Consulting firm XtraAdvice has developed a number of propositions to help professional services firms deal with burnout and stress.
Workplace stress and even burnout is an increasing problem in any industry. According to a study by Deloitte among 1,000 workers, 64% of professionals in highly-skilled jobs said they are frequently stressed, while 77% said they have experienced employee burnout at their current job, with more than half citing more than one occurrence.
In professional services, and in particular among consulting firms, the numbers are even higher. While career perspectives, steep learning curves and work experience in consulting are often excellent, the industry is also well known for long working hours and excessive workload, while many fee-earners also face unrealistic expectations and lack necessary support from managers.
Stef Oud, a partner at XtraAdvice, has been active in the management consulting sector for three decades, including spells as a partner at A.T. Kearney and Deloitte Consulting. During this period, he has seen first-hand the toll of the sector. “On top of excessive hours and time pressure, the industry has a number of career characteristics that add to pressures on fee-earners.”One example he points out is ruthless competition for promotion and top roles, with many firms having an “up or out” career mentality. “There is little room to fail”, says Oud, “and this builds on the pressure. Combined with a lack of autonomy and the demands to sell work from a certain level onwards (often Manager up), consultants find themselves in a web of burden.”
As data on stress and burnouts is hard to capture and not widely shared, detailed insights into the scope of the problem are not readily available. According to Oud, at any given point in time, at least 20% of the consulting workforce is significantly struggling with one of the two.
The effects obviously come with a hefty price tag – it has a massive impact on employers, including non-chargeable hours, costs incurred to replace consultants on running projects, the time spent by those ‘caring’, and the effect it can have on team dynamics.
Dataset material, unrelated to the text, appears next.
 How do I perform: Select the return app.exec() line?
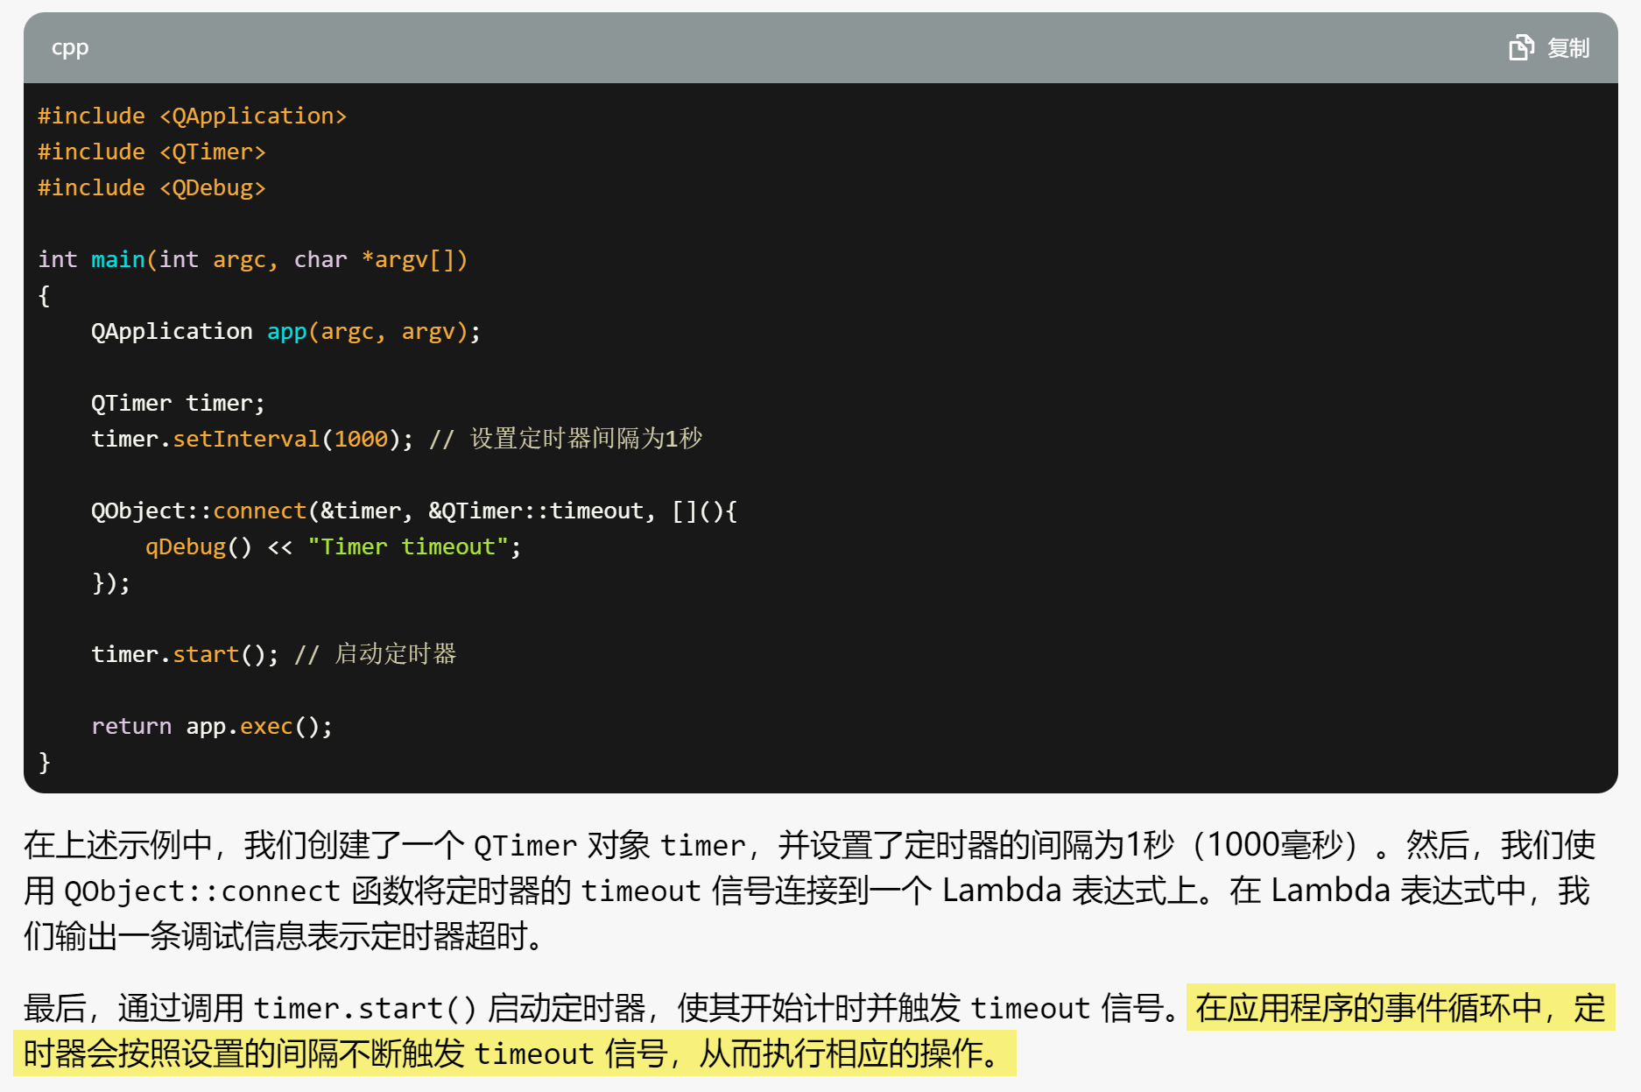coord(210,725)
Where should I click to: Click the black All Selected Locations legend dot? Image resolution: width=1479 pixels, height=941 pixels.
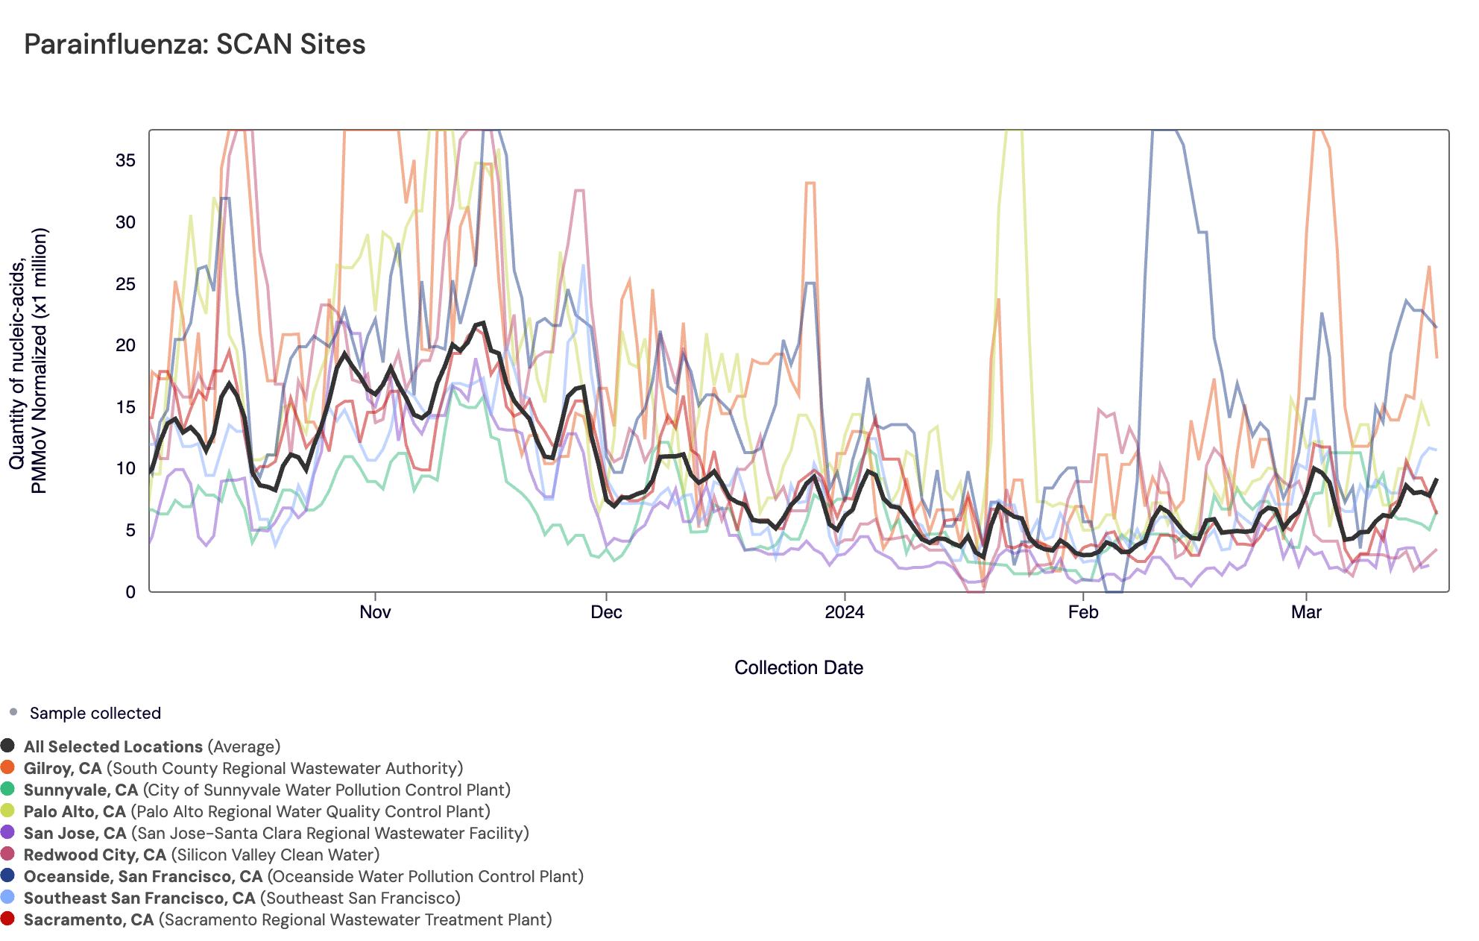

In the case of burnout, costs are further amplified due to the recovery and the reintegration process.
In a bid to curb these costs, Luc Swaab who is also a partner at XtraAdvice, says that key for leaders and human resource officers is to “keep their eyes open” for early signs, which include giveaways such as employees looking exhausted, struggling to concentrate, or being easily offended or continuously annoyed. And once a state of heightened stress is suspected, then “don’t hesitate to act.”
To help consulting firms with strengthening their career policies on the matter, XtraAdvice has designed an offering that addresses and tackles the risk of burn-outs. The firm was established in the summer by ten heavyweights in the consulting and academic industry, who have leveraged their wealth of experience in leadership roles and profound knowledge of people matters to develop the offering.
“Dealing with stress and burnout requires continuous attention on the physical and mental health of the consultant workforce.”
The XtraAdvice proposition comprises an approach to identify burnout risks, pragmatic interventions, and incentives that focus on preventing stress. “Dealing with burnout risks in consulting firms all starts with a genuine interest in people, setting solid but very realistic goals, and above all continuous, dedicated attention for balanced physical and mental health of the workforce,” said Swaab.
One very promising initiative which is gaining a lot of attention is FitCoins, a programme which provides employees with tangible incentives to work and live more healthy. FitCoins encourage healthy living (being more active, exercising and less sitting down) with participants earning rewards that can range from free healthy groceries and free counseling to tickets to sports events or coaching and training.
In the Netherlands, where XtraAdvice is co-based, the firm has now partnered with FitCoins and integrated the scheme into its offering.
Supporting the development of “smart, healthy local communities”, FitCoins are used by large corporates such as BP, IBM and SAP, as well as several mid-size companies. The company was founded in the Netherlands by co-founders with a long track record in sports and well-being, as a response to the dissatisfaction with many of the existing approaches in preventive healthcare in business environments.